I hope y’all don’t mind. I’ve saved the juicy emotional eating posts for Tuesdays. It doesn’t start with the same letter or anything, it’s just a day that I feel like I can manage an intelligent post and put some real thought into it.
So…yeah. That leaves us here on autopilot Wednesday. He he he.
You’re still here?
Well, I did have something I wanted to tell you about. Because it makes me feel all super organized and pampered. What is this magical solution?
So glad you asked!
The secret is: I ask for help.
You’ve tried that? Are you sure? Yes, come to think of it, I have too. But I am finally at a place where I’m willing to accept how people choose to help.
No. I’m not saying that I used to throw things back at people or anything. Believe it or not, I am quite docile in public. I also am very appreciative, I just prefer to do it myself. Of course.
But. I just can’t do it. I can’t use all organic ingredients and cook it all by myself anymore. Being couch bound for five or six weeks because Chickadee literally couldn’t live without me doing that taught me a lot.
It is worth my sanity to have macaroni and cheese once every twenty-four days because that is what my 5 year old son knows how to make all by himself. He can throw in a couple of bags of veggies into the microwave with a little help, and viola! Dinner.
Same for my 8 year old. They are not chefs. It is not what I want. But, it is what they want.
And it gives me enough time to feel sane. Less like the banshee of the river canyon come to haunt everyone. Yesterday miss THANG chopped up an onion and made beef stroganoff. We’re cheap and we use hamburger, but she insisted on doing everything herself.

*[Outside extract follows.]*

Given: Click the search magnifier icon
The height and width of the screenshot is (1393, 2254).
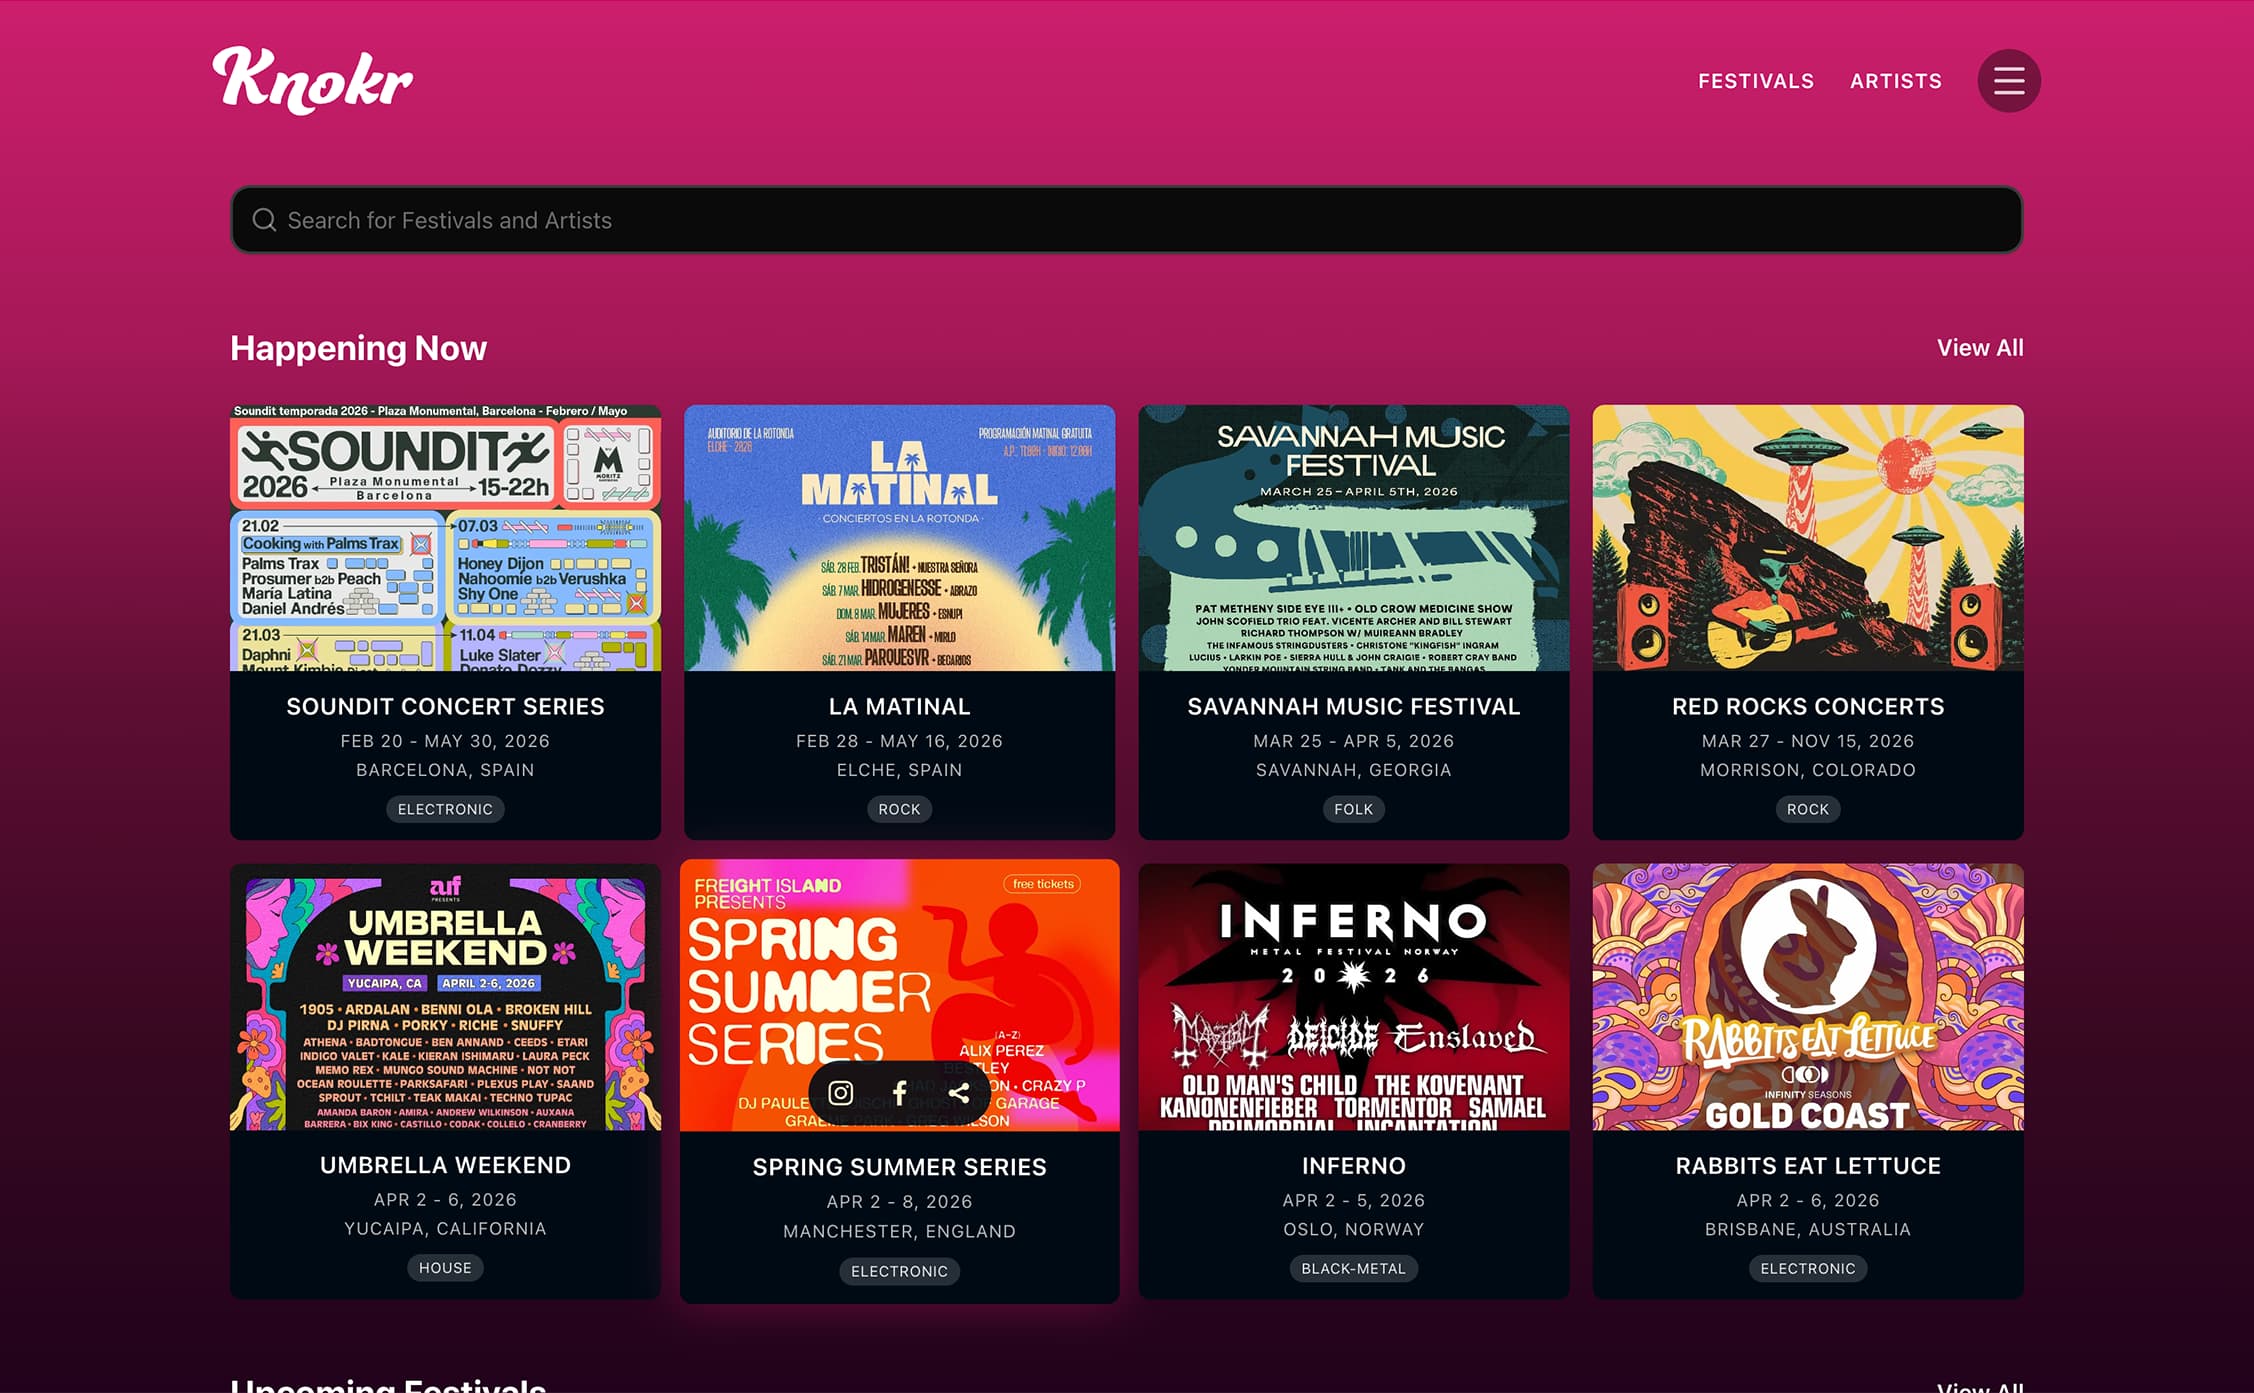Looking at the screenshot, I should point(265,219).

Awesome. That allowed me to hold Chickadee for the umpteenth time while she fought with her sore growing muskles. It also allowed me to breathe deeply and remind myself that I’m all right. That I’m not trapped, and that this…
…might actually be…
That’s right. You heard it first here folks. Enabling my kids is fun. They have so much more respect for the time a meal takes to prepare. And one time, since I was
stuck lucky enough to have them come with me, I made them get all the ingredients for their food at the grocery store.
They think I am the cat’s meow.
Until we put down the whisk/spatula/knife and move on into some other area of life.
So. Item: de-stressification. SUCCESS.
What do you compromise on to make the rest of your life healthier?